Der Nebelmann
Verfasst: 13.03.2010, 07:51
Manchmal sprachen die Leute von ihm. Von dem Mann, der wie ein Geist im Hafen gelebt haben soll. Sie nannten ihn den Nebelmann.
Er sei nicht daran zerbrochen, weil ihm etwas genommen worden wäre, sagten sie, denn er habe nie etwas besessen, nur sein Leben und eine dreckige Hose und ein paar Träume, die ihm die Menschen und die Ratten nicht hätten wegnehmen können. Er habe im Park unter der Brücke geschlafen, und wenn es regnete hinter den Containern in einer leeren Blechhalle der Konservenfabrik.

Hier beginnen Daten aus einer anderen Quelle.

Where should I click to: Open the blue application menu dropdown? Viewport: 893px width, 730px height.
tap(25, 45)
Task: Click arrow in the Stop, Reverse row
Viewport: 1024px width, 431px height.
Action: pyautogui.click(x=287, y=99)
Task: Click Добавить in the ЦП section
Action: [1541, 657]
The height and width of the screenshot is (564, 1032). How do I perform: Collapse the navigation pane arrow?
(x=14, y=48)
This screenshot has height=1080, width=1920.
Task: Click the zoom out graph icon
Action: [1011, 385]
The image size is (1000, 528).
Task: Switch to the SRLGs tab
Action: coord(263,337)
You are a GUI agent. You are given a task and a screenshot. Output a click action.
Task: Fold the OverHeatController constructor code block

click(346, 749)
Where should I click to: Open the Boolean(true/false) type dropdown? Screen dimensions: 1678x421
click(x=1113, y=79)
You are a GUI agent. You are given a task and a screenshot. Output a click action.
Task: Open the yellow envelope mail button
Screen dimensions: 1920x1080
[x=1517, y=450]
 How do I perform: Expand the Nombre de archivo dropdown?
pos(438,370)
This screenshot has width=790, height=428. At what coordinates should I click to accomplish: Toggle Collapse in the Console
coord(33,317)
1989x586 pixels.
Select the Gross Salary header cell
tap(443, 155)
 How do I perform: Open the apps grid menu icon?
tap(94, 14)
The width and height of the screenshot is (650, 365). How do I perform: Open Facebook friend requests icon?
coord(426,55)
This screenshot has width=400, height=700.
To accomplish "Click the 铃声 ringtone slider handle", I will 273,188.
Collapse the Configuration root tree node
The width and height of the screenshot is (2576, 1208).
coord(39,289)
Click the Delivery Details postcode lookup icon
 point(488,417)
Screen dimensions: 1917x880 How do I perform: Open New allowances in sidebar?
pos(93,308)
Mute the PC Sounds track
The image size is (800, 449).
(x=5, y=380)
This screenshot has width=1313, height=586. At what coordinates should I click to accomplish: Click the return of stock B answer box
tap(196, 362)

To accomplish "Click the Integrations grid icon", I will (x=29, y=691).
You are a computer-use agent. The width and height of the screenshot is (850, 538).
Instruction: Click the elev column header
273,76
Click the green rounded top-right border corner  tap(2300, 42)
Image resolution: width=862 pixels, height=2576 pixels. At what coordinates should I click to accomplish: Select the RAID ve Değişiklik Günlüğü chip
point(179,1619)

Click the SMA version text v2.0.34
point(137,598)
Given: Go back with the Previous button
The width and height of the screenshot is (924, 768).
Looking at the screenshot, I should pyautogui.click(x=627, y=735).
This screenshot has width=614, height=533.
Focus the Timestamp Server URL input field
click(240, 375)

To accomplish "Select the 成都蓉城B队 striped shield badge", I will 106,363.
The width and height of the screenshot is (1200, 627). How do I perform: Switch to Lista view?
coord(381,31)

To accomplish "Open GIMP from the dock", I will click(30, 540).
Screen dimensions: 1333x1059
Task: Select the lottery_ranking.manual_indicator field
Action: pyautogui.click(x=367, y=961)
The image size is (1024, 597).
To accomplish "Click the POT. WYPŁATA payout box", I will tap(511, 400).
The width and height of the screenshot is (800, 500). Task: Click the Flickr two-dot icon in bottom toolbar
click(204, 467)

Zu seinem Boot sei er durch einen glücklichen Zufall gekommen. Bernadette, die anlehnungsbedürftige Händchen gehalten haben solle, habe stundenweise als Buchhalterin beim Hafenmeister im Erdgeschoss gearbeitet. Er solle sie das erste Mal an einem Augusttag, an dem die Segelboote besten Wind hatten, gesehen haben. Er habe gerade unter dem Löwen von Lindau auf vergammelten Zeitungen geschlafen, als ihre Lippen ihn wachgeküsst hätten.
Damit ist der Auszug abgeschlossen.